_Input data_:
Content starts

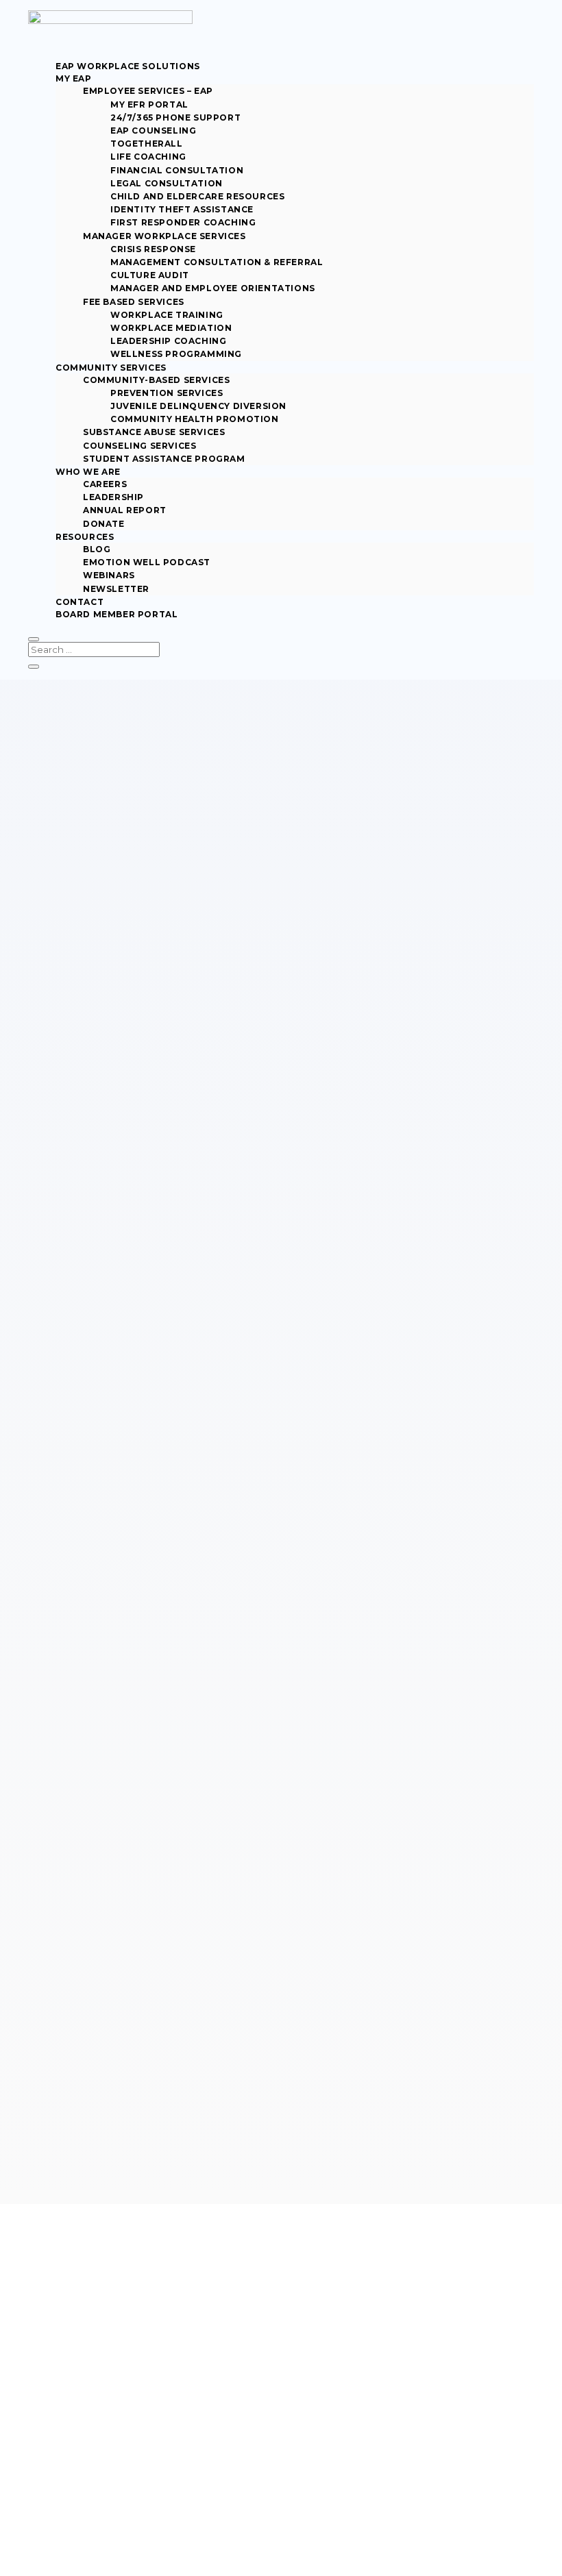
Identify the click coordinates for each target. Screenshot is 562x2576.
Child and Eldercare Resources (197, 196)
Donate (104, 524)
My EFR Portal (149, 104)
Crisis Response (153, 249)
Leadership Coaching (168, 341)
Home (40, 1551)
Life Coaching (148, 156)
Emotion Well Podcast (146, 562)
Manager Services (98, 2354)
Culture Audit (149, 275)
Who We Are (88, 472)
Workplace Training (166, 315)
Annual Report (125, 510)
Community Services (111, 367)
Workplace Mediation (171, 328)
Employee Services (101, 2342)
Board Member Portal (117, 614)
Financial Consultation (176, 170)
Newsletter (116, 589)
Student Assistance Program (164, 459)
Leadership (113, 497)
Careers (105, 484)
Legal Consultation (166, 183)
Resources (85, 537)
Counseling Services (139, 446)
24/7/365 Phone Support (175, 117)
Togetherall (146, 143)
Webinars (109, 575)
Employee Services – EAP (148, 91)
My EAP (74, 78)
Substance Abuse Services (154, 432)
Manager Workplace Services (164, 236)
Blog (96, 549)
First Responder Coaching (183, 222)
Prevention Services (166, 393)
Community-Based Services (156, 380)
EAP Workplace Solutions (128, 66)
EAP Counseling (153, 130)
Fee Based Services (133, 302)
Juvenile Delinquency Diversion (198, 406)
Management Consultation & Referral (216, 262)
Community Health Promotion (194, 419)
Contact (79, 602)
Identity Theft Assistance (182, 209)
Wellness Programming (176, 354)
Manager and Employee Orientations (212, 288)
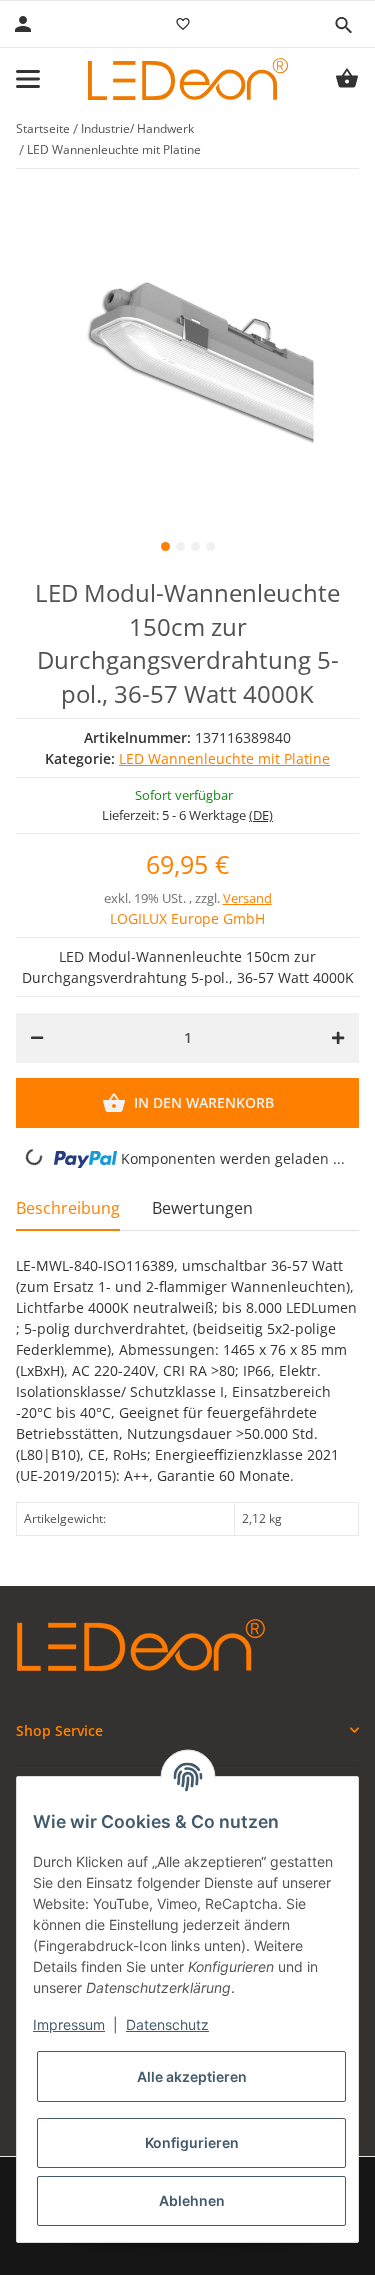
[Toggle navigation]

Content ends

_Goal of the exercise_:
Would you please repeat the lines above exactly, from the first line of the listing through the line holding "Who We Are (88, 472)", with nothing added and no pictures?

_Task output_:
Identify the click coordinates for each target. Screenshot is 562x2576.
Child and Eldercare Resources (197, 196)
Donate (104, 524)
My EFR Portal (149, 104)
Crisis Response (153, 249)
Leadership Coaching (168, 341)
Home (40, 1551)
Life Coaching (148, 156)
Emotion Well Podcast (146, 562)
Manager Services (98, 2354)
Culture Audit (149, 275)
Who We Are (88, 472)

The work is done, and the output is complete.